Serving Clovis, Portales and the Surrounding Communities
ALBUQUERQUE — Gov. Michelle Lujan Grisham and Attorney General Hector Balderas announced Monday that they will take President Donald Trump to court “over his inappropriate and overreaching” declaration of a national emergency.
Officials in other states, including California, have also said they plan to sue in an effort to block the order.
Trump on Friday declared a national emergency at the U.S.-Mexico border calling it “a major entry point for criminals, gang members, and illicit narcotics” and one that threatens “core national security interests.” The declaration is aimed at securing more money for his signature border wall.
Both Lujan Grisham and Balderas are blasting the president for the declaration, saying that it would divert funds “crucial to the protection of New Mexicans away from their proper channels and puts New Mexico’s economy and people at risk.”

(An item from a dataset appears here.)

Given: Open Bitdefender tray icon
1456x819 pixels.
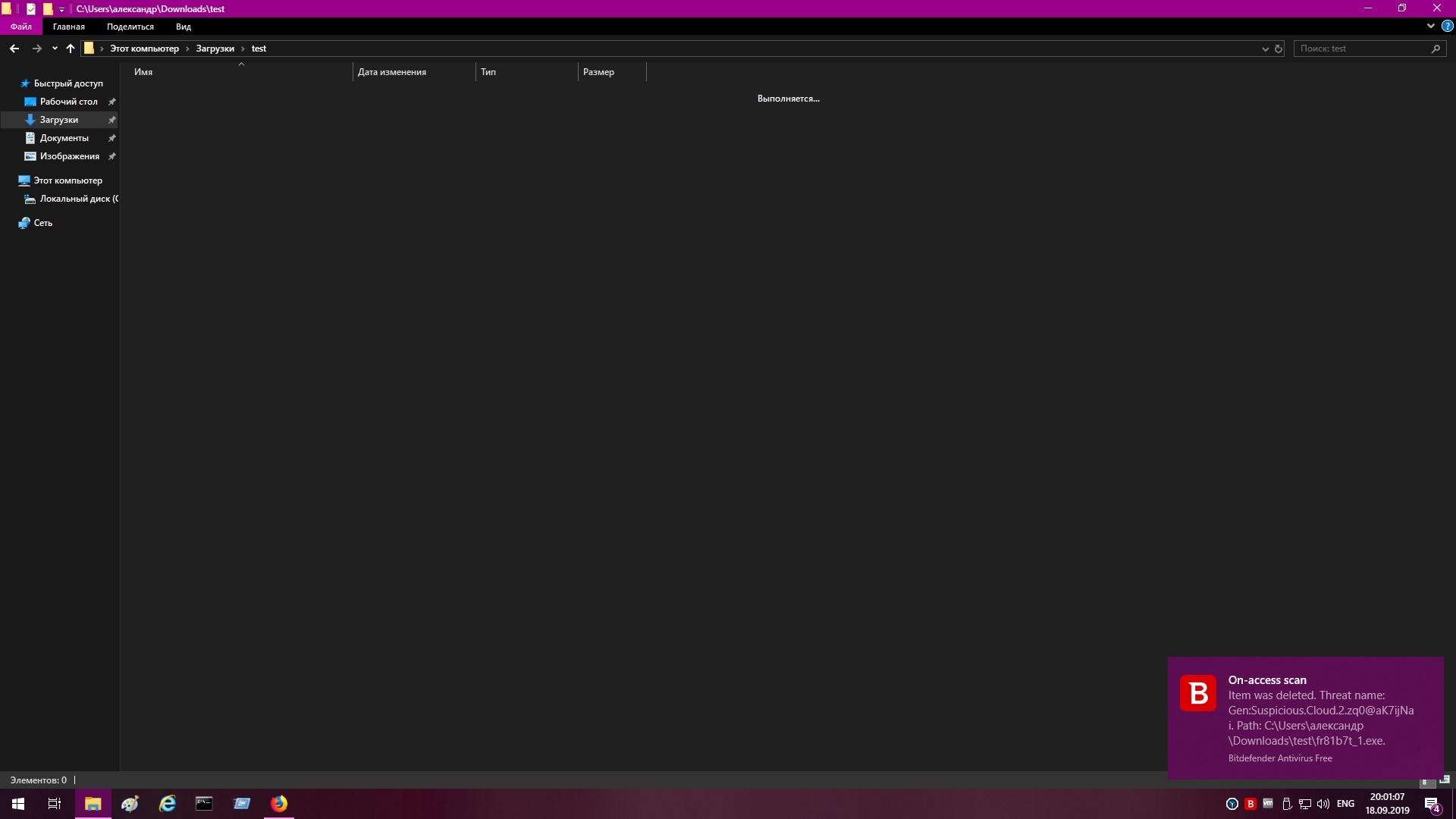Looking at the screenshot, I should point(1250,804).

“As Attorney General of a border state, I am appalled that President Trump would bypass the rule of law, manufacture an ‘emergency,’ and weaken our national defense and readiness for a potential terrorist attack or catastrophic natural disaster,” Balderas said in a statement. “I stand ready to join with our state partners to file against and prevent this abhorrent misuse of executive power.”
Lujan Grisham called the declaration “absurd and dangerous” and “a bald-faced end run around Congress.”
“The president, plainly desperate, is attempting to set an autocratic precedent that has … absolutely no place in our country,” Lujan Grisham said in a statement. “As I have said, his futile demand for a border wall does nothing to address the legitimate humanitarian and public safety concerns at the border, and his continued fear-mongering is actively harmful, as would be his wall. There is zero real-world basis for an emergency declaration, and there will be no wall.”